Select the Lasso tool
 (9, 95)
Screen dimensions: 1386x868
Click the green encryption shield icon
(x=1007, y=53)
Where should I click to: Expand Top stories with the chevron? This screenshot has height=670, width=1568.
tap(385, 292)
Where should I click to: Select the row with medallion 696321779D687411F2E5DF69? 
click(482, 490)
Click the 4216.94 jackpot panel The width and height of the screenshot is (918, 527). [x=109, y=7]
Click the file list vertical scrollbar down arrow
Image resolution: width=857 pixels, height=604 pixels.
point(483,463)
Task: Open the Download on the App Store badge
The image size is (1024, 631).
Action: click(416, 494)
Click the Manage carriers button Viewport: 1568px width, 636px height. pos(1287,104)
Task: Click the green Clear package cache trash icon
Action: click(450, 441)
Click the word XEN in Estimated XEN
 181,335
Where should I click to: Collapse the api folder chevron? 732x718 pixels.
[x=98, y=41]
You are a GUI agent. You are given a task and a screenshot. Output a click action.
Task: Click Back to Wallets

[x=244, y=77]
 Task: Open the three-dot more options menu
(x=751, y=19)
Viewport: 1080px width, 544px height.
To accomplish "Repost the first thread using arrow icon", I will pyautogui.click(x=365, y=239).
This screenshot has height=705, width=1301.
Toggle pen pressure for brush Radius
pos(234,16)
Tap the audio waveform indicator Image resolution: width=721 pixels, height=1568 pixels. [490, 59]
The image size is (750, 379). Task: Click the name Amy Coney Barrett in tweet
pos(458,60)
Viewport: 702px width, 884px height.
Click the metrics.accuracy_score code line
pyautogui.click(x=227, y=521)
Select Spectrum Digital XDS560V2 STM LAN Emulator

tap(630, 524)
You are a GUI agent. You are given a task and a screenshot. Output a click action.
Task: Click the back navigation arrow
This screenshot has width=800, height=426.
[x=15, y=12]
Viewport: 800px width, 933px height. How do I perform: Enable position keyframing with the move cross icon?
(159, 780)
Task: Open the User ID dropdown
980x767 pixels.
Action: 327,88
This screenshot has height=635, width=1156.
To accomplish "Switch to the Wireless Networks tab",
=======
__Your assignment__
Return the full listing. Leave every word as it stands.

__Solution to this exercise__
Select the Lasso tool
 (9, 95)
Screen dimensions: 1386x868
Click the green encryption shield icon
(x=1007, y=53)
Where should I click to: Expand Top stories with the chevron? This screenshot has height=670, width=1568.
tap(385, 292)
Where should I click to: Select the row with medallion 696321779D687411F2E5DF69? 
click(482, 490)
Click the 4216.94 jackpot panel The width and height of the screenshot is (918, 527). [x=109, y=7]
Click the file list vertical scrollbar down arrow
Image resolution: width=857 pixels, height=604 pixels.
point(483,463)
Task: Open the Download on the App Store badge
The image size is (1024, 631).
Action: click(416, 494)
Click the Manage carriers button Viewport: 1568px width, 636px height. pos(1287,104)
Task: Click the green Clear package cache trash icon
Action: click(450, 441)
Click the word XEN in Estimated XEN
 181,335
Where should I click to: Collapse the api folder chevron? 732x718 pixels.
[x=98, y=41]
You are a GUI agent. You are given a task and a screenshot. Output a click action.
Task: Click Back to Wallets

[x=244, y=77]
 Task: Open the three-dot more options menu
(x=751, y=19)
Viewport: 1080px width, 544px height.
To accomplish "Repost the first thread using arrow icon", I will pyautogui.click(x=365, y=239).
This screenshot has height=705, width=1301.
Toggle pen pressure for brush Radius
pos(234,16)
Tap the audio waveform indicator Image resolution: width=721 pixels, height=1568 pixels. [490, 59]
The image size is (750, 379). Task: Click the name Amy Coney Barrett in tweet
pos(458,60)
Viewport: 702px width, 884px height.
Click the metrics.accuracy_score code line
pyautogui.click(x=227, y=521)
Select Spectrum Digital XDS560V2 STM LAN Emulator

tap(630, 524)
You are a GUI agent. You are given a task and a screenshot. Output a click action.
Task: Click the back navigation arrow
This screenshot has width=800, height=426.
[x=15, y=12]
Viewport: 800px width, 933px height. How do I perform: Enable position keyframing with the move cross icon?
(159, 780)
Task: Open the User ID dropdown
980x767 pixels.
Action: 327,88
This screenshot has height=635, width=1156.
To accomplish "Switch to the Wireless Networks tab",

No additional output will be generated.